What Klaas Said After

The moment that made everyone flinch wasn’t the grope. It was the commentary.

On the October 4th episode of NeoParadise—a late-night comedy show on ZDFneo hosted by Joko Winterscheidt and Klaas Heufer-Umlauf, two German TV personalities who built their careers on escalating dares—the pair were filming their recurring segment at the International Consumer Electronics Show in Berlin. The game is called "Wenn ich du wäre," which translates roughly to "If I were you": trade roles, issue challenges, refuse and you lose. The dares run from disgusting to humiliating to genuinely dangerous, and everyone involved has a cheerful understanding that this is the deal.

Klaas dared Joko to grab a female trade show hostess—her breasts and her ass, in those exact words, colorfully delivered. Joko hesitated. Klaas held firm. So Joko did it, apologizing in the same moment, which didn’t make it better. They walked away laughing. Then Klaas turned back and said: she was uncomfortable, she felt degraded, she’s going home to cry in the shower for six hours. Delivered as a punchline, with quiet bombastic music underneath. The hostess stood there, bewildered, unnamed.

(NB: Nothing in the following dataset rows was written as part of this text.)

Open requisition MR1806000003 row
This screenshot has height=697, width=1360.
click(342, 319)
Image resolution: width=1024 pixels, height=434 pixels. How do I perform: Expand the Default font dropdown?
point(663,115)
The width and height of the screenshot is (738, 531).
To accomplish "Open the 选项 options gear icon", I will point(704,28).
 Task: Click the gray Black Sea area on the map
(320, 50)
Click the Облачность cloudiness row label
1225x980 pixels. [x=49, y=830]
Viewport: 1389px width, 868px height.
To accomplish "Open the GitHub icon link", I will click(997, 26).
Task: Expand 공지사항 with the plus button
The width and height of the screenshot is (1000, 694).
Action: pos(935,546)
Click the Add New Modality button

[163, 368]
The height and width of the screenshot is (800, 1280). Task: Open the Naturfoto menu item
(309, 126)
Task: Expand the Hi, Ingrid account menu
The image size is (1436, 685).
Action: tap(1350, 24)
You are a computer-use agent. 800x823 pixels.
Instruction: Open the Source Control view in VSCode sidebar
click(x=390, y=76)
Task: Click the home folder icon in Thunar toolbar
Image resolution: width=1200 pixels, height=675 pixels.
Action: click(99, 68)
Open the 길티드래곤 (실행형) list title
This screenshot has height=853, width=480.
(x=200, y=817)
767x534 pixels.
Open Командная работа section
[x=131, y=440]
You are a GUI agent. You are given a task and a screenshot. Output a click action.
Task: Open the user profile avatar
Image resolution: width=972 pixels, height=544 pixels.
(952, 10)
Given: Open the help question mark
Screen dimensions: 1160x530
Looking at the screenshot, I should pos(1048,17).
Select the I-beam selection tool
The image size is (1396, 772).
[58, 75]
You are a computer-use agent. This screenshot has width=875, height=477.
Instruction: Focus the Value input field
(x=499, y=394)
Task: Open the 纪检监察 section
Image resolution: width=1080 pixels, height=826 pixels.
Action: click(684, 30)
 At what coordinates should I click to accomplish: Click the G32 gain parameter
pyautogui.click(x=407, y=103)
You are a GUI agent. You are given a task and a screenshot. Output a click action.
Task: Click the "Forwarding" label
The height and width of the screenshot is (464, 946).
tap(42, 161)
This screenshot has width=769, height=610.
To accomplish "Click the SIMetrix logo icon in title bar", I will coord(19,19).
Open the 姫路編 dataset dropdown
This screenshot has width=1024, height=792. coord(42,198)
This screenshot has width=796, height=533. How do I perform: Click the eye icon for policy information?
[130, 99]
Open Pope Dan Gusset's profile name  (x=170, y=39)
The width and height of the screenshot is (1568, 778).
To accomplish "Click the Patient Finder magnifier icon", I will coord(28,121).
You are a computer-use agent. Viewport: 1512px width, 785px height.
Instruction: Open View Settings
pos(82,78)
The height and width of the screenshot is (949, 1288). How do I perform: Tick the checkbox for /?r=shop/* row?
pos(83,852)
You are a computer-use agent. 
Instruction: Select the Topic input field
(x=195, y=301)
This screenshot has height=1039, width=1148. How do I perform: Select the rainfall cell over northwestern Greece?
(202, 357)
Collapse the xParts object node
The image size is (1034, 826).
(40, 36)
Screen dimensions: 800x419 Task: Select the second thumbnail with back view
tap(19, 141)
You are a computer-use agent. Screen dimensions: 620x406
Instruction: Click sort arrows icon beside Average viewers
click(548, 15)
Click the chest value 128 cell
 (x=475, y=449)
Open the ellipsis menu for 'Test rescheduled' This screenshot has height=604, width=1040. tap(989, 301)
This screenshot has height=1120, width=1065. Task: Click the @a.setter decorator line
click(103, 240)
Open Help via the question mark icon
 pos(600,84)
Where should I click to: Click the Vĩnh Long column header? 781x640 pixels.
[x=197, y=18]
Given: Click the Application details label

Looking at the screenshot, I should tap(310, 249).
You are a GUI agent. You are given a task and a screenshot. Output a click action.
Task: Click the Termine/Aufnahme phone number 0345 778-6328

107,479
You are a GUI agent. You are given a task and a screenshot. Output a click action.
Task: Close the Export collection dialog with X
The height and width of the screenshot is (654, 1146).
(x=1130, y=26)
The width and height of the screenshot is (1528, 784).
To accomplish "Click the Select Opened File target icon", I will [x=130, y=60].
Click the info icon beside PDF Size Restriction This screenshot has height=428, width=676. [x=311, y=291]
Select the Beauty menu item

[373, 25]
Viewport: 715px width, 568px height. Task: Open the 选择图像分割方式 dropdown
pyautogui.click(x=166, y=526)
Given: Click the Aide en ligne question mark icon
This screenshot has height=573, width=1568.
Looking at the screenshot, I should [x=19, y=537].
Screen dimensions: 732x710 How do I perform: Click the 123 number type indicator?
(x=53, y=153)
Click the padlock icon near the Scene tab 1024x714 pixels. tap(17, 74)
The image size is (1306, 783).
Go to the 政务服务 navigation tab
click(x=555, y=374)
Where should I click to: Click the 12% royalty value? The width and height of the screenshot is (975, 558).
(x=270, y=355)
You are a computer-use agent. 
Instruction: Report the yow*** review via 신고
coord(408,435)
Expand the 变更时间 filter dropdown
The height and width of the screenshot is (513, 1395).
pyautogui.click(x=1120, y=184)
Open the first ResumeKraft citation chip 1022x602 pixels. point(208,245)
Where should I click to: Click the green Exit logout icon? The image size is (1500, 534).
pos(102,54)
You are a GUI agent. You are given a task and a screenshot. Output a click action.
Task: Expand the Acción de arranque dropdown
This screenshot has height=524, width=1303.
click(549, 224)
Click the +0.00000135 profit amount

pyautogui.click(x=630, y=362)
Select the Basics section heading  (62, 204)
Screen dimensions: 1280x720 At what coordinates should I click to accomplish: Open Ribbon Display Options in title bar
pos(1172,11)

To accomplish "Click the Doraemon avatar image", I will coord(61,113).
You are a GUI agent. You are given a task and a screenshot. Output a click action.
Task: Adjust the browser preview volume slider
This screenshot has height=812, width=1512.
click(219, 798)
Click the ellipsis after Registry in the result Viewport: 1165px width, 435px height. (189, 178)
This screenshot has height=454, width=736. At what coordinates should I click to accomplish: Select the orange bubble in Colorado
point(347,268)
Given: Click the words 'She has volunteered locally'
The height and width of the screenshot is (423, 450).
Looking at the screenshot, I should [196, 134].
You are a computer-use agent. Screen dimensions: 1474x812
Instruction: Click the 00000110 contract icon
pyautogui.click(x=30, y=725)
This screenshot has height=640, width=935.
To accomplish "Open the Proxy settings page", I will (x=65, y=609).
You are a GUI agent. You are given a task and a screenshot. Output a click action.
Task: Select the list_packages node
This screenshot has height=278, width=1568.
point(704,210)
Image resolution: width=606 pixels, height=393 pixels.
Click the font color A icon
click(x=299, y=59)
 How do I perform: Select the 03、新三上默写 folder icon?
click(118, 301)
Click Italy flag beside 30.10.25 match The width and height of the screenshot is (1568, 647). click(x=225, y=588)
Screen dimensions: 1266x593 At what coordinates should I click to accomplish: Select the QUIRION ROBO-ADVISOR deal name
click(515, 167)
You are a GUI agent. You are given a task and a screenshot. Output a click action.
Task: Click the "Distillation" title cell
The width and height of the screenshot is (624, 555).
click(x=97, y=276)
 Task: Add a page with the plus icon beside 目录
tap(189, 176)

ZDF tried to contain the backlash with a tweet: the touching had only been implied, not actual, and the scene had aired with her consent. Which doesn’t address what Klaas said afterward, or what the joke was actually about, or why the camera stayed on her while he said it. The complaints to the ZDF viewer council came anyway. Steffen Pelz filed a formal one. Georg von Grote asked, reasonably, whether Klaas thinks before he speaks. Stefan Winterbauer argued the hostess had grounds for a sexual harassment claim. Antje Schrupp wrote that the only content of the joke was to frame the relationship between men and women as one of power and dominance—men doing things to women without needing their agreement.

The sharper question, which Lilly W. raised: why does the trade show hostess job still exist at all? Teresa Bücker noted that the public broadcast money spent on this kind of television could fund anti-sexism training instead. Sven-Oliver Schibat asked why it took ten days for anyone to care—the episode aired on the 4th and didn’t cause a stir until the 14th. That question doesn’t have a flattering answer.

Klaas apologized on Twitter: We showed no tact and confused funny nonsense with negligent, offensive bullshit. We are genuinely sorry. We will address this in more detail. But this much: you were right, and we made a mistake that won’t happen again. He promised more. The apology was necessary and probably not enough.

I have a complicated relationship with feminist discourse—the earnest theory-speak loses me more often than not. But this one doesn’t need theory. I don’t want strangers touching me without my consent, and I don’t want to watch it happen to someone else. What made it worse than the dare was Klaas describing her distress afterward with such cheerful precision—the shower, the six hours, the crying. That’s the part that stays. Not edgy television. Just cruelty with a laugh track. Whether the reaction would have been equally loud if the roles had been reversed—that’s the question nobody will answer honestly.